• SOURCE MATERIAL:
──────

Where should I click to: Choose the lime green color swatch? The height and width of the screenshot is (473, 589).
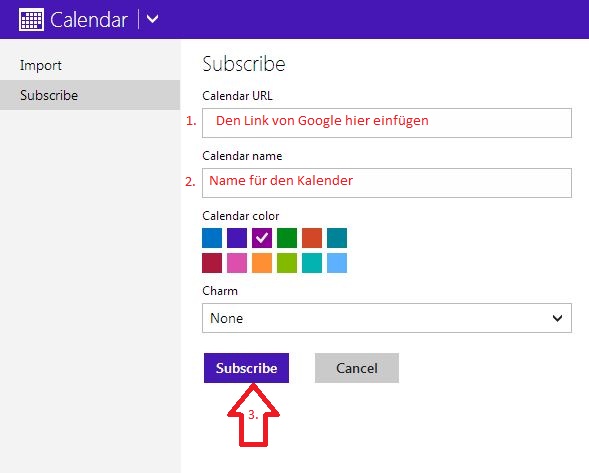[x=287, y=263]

──────

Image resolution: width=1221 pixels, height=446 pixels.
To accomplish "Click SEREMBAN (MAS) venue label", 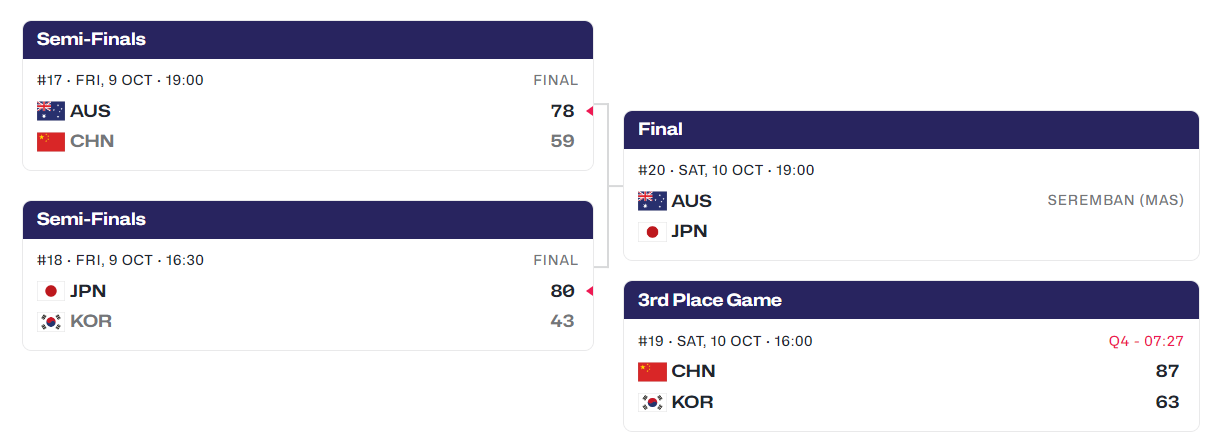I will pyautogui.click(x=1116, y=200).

──────

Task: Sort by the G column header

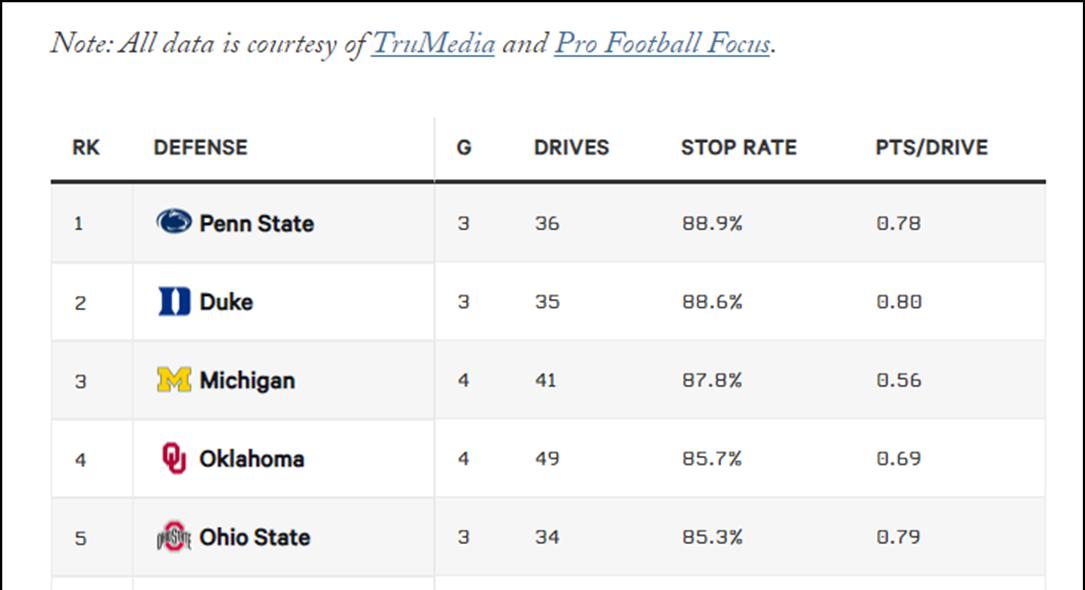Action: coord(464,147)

──────

• WHAT THE TASK REQUIRES: Pull out each line of the listing above that contains the string "width", and treat uppercase and lowercase letters as different.

• THE RESULT:
Where should I click to: Choose the lime green color swatch? The height and width of the screenshot is (473, 589).
Image resolution: width=1221 pixels, height=446 pixels.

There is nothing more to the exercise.